Input data section start

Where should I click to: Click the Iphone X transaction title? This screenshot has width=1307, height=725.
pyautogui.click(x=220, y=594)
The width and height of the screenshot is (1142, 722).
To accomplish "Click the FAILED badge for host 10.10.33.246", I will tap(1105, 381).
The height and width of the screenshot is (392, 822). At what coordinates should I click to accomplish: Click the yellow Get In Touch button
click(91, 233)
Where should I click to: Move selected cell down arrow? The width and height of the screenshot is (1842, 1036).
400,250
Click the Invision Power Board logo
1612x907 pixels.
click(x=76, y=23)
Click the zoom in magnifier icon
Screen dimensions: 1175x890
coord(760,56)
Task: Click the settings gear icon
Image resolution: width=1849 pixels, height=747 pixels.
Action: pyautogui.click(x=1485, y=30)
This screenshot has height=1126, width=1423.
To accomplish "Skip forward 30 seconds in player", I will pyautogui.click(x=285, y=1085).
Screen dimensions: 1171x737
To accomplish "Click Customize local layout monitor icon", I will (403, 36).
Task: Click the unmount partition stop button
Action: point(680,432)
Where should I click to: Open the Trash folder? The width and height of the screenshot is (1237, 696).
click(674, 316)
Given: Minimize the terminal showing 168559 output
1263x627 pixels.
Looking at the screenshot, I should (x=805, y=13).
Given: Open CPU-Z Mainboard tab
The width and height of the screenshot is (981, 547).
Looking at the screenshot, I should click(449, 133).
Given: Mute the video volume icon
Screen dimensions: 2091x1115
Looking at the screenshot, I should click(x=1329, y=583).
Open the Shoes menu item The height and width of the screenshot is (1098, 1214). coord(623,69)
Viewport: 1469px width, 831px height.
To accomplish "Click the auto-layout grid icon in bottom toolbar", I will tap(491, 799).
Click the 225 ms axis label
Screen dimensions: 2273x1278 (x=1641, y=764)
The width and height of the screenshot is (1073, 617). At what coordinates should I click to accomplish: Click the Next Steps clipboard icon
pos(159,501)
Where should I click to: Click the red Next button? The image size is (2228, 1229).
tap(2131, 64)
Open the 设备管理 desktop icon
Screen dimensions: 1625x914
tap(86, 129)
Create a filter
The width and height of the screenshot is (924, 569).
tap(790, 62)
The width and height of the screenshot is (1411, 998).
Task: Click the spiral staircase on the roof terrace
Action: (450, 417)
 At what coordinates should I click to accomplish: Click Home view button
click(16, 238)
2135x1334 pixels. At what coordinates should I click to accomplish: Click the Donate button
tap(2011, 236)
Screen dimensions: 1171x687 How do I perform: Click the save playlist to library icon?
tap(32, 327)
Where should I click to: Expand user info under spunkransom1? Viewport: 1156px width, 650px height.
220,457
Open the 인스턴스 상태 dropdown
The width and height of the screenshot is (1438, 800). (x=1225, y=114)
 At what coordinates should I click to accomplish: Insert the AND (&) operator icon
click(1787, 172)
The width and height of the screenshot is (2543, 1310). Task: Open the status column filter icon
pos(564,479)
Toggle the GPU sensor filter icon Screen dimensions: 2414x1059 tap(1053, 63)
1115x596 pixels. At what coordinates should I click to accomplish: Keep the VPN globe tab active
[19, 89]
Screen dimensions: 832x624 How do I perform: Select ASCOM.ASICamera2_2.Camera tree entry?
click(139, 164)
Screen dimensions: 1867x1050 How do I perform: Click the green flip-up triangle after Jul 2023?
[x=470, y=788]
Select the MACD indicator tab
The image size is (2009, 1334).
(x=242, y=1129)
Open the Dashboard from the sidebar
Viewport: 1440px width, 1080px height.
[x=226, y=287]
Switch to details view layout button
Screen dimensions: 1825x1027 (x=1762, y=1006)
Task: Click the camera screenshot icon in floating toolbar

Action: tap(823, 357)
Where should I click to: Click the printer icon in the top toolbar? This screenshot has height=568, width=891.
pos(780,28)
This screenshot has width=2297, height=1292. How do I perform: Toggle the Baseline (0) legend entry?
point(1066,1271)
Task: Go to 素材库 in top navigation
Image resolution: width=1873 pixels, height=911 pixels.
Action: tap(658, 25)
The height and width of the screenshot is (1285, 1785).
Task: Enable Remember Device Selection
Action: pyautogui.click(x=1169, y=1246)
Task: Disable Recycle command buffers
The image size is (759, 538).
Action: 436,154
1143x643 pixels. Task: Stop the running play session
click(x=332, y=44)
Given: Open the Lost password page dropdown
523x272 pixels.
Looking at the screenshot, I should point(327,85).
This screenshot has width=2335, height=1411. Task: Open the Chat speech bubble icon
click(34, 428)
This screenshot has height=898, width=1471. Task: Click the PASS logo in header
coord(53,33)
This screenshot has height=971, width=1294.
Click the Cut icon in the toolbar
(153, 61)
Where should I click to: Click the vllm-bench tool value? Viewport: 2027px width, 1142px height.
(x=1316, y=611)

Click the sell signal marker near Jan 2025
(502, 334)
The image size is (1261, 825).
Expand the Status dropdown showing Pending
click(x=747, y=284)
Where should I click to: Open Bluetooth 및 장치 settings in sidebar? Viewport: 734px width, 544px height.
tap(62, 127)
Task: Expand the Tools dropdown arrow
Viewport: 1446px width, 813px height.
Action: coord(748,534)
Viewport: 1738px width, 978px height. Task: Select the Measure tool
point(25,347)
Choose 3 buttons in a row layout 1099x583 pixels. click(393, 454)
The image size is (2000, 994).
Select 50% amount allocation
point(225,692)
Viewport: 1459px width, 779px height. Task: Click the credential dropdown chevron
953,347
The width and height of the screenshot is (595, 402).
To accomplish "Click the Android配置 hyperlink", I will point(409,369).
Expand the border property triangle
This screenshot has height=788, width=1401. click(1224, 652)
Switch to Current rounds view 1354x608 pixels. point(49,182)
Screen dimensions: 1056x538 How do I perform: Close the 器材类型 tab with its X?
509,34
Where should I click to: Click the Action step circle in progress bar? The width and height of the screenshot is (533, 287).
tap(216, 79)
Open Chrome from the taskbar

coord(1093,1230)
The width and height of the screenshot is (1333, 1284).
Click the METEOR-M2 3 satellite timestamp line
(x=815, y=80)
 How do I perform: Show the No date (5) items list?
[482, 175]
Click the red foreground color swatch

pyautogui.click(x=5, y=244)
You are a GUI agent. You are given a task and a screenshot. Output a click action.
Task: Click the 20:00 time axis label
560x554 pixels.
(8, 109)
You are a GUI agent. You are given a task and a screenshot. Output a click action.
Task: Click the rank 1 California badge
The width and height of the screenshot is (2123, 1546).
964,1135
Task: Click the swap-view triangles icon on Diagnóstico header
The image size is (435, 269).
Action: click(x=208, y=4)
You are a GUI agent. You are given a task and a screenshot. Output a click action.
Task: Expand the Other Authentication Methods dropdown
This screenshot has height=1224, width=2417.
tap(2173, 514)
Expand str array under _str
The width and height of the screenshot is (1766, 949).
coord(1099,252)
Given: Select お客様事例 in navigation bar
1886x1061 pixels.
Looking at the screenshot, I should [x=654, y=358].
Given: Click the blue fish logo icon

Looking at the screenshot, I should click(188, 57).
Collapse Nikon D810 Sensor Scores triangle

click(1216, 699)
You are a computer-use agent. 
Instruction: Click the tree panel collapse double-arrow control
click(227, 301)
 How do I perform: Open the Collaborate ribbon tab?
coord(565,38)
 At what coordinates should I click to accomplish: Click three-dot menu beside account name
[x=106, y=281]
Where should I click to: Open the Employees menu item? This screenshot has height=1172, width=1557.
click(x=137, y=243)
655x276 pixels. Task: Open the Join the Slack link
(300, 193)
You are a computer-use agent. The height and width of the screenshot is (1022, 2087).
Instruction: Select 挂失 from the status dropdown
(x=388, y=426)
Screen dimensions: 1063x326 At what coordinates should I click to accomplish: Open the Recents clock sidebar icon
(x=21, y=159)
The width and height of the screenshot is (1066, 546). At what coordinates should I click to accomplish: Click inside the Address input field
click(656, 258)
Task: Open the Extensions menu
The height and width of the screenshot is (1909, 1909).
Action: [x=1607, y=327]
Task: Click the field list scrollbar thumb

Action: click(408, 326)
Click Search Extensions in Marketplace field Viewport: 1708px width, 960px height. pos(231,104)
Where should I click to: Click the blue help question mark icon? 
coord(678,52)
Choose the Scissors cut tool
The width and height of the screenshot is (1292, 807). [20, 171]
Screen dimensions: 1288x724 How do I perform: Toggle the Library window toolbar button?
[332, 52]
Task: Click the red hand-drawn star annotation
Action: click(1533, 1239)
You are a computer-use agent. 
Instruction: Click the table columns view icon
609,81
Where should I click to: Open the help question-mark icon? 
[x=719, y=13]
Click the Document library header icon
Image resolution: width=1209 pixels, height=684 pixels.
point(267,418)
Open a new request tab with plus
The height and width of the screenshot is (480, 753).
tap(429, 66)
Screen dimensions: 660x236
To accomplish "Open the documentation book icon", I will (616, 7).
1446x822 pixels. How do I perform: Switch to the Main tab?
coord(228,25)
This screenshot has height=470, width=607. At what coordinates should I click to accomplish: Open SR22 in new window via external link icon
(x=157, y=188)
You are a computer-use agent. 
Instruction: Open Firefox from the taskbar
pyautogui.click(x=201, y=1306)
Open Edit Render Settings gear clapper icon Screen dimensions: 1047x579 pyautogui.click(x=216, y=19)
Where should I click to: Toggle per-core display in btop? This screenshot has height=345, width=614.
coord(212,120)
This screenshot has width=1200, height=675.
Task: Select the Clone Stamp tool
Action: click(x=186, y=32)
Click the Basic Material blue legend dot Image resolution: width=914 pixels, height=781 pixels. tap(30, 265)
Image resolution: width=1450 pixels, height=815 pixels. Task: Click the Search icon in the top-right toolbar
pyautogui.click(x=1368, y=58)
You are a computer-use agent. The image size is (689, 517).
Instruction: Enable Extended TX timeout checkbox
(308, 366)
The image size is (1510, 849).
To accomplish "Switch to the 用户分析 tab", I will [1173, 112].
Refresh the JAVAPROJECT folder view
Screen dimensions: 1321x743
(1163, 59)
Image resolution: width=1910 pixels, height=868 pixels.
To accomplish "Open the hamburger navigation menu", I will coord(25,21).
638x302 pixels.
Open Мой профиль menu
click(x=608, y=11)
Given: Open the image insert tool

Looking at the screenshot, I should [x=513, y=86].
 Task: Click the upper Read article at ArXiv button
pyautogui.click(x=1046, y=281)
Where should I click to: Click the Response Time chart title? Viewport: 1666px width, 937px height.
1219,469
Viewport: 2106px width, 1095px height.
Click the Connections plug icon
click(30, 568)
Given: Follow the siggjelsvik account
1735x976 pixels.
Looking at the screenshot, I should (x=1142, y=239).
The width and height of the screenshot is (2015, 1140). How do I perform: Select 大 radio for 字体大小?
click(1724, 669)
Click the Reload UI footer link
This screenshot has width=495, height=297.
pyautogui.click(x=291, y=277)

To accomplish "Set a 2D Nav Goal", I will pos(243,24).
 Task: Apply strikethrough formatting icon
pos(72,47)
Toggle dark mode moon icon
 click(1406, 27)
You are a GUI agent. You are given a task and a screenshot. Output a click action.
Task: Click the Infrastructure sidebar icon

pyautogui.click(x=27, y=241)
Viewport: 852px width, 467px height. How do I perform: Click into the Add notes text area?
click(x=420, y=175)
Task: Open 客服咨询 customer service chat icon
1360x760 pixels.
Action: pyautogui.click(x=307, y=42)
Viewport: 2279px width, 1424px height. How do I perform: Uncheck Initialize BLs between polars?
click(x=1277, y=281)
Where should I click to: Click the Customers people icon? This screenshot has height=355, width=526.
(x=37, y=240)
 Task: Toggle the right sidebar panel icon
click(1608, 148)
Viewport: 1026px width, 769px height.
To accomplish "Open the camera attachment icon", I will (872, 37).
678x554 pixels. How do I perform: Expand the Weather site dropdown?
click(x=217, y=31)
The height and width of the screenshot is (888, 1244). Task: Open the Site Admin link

Input data section end

#### Directions:
The lines above starting at the one that contains "Task: Click the upper" and ending at the one that contains "Viewport: 2106px width, 1095px height." must be transcribed exactly, and no other lines may appear.

#### Response:
 Task: Click the upper Read article at ArXiv button
pyautogui.click(x=1046, y=281)
Where should I click to: Click the Response Time chart title? Viewport: 1666px width, 937px height.
1219,469
Viewport: 2106px width, 1095px height.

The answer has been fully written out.